*TASK ITEM*: All of the data below should be written out exactly.

^^^^^^^^^^^^^^^^

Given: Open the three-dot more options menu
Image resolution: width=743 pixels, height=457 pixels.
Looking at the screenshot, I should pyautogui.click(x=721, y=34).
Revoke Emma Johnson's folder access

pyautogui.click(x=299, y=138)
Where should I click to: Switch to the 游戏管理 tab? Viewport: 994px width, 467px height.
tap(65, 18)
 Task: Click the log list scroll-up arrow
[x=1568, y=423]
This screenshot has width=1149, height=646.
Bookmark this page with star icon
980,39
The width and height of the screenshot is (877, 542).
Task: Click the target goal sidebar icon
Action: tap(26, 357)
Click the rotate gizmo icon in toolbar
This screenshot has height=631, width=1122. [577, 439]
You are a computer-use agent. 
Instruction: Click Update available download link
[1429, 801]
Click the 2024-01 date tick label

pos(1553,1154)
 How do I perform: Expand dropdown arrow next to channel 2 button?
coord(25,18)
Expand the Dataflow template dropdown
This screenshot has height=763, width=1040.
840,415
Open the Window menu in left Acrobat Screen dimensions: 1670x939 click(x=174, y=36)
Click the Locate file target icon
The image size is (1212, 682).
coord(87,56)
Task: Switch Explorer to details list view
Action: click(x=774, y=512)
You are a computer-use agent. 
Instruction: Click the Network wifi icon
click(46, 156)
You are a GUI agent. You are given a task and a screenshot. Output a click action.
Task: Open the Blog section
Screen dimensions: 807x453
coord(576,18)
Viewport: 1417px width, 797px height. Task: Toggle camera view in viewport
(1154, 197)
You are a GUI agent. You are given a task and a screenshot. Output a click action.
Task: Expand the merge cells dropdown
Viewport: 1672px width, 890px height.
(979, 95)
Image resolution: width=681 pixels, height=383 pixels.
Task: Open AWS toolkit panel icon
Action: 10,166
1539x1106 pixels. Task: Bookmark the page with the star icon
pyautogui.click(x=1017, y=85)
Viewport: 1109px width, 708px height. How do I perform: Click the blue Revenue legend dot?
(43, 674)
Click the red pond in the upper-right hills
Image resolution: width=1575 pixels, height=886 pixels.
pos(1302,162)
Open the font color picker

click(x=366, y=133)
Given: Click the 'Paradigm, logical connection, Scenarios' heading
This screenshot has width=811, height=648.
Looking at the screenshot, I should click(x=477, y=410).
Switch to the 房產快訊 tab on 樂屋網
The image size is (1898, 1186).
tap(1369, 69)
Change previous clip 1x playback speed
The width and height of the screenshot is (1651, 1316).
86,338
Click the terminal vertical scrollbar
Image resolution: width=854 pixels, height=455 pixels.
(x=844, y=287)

^^^^^^^^^^^^^^^^

*ANSWER TO THIS EXERCISE*:
Given: Open the three-dot more options menu
Image resolution: width=743 pixels, height=457 pixels.
Looking at the screenshot, I should pyautogui.click(x=721, y=34).
Revoke Emma Johnson's folder access

pyautogui.click(x=299, y=138)
Where should I click to: Switch to the 游戏管理 tab? Viewport: 994px width, 467px height.
tap(65, 18)
 Task: Click the log list scroll-up arrow
[x=1568, y=423]
This screenshot has width=1149, height=646.
Bookmark this page with star icon
980,39
The width and height of the screenshot is (877, 542).
Task: Click the target goal sidebar icon
Action: tap(26, 357)
Click the rotate gizmo icon in toolbar
This screenshot has height=631, width=1122. [577, 439]
You are a computer-use agent. 
Instruction: Click Update available download link
[1429, 801]
Click the 2024-01 date tick label

pos(1553,1154)
 How do I perform: Expand dropdown arrow next to channel 2 button?
coord(25,18)
Expand the Dataflow template dropdown
This screenshot has height=763, width=1040.
840,415
Open the Window menu in left Acrobat Screen dimensions: 1670x939 click(x=174, y=36)
Click the Locate file target icon
The image size is (1212, 682).
coord(87,56)
Task: Switch Explorer to details list view
Action: click(x=774, y=512)
You are a computer-use agent. 
Instruction: Click the Network wifi icon
click(46, 156)
You are a GUI agent. You are given a task and a screenshot. Output a click action.
Task: Open the Blog section
Screen dimensions: 807x453
coord(576,18)
Viewport: 1417px width, 797px height. Task: Toggle camera view in viewport
(1154, 197)
You are a GUI agent. You are given a task and a screenshot. Output a click action.
Task: Expand the merge cells dropdown
Viewport: 1672px width, 890px height.
(979, 95)
Image resolution: width=681 pixels, height=383 pixels.
Task: Open AWS toolkit panel icon
Action: 10,166
1539x1106 pixels. Task: Bookmark the page with the star icon
pyautogui.click(x=1017, y=85)
Viewport: 1109px width, 708px height. How do I perform: Click the blue Revenue legend dot?
(43, 674)
Click the red pond in the upper-right hills
Image resolution: width=1575 pixels, height=886 pixels.
pos(1302,162)
Open the font color picker

click(x=366, y=133)
Given: Click the 'Paradigm, logical connection, Scenarios' heading
This screenshot has width=811, height=648.
Looking at the screenshot, I should click(x=477, y=410).
Switch to the 房產快訊 tab on 樂屋網
The image size is (1898, 1186).
tap(1369, 69)
Change previous clip 1x playback speed
The width and height of the screenshot is (1651, 1316).
86,338
Click the terminal vertical scrollbar
Image resolution: width=854 pixels, height=455 pixels.
(x=844, y=287)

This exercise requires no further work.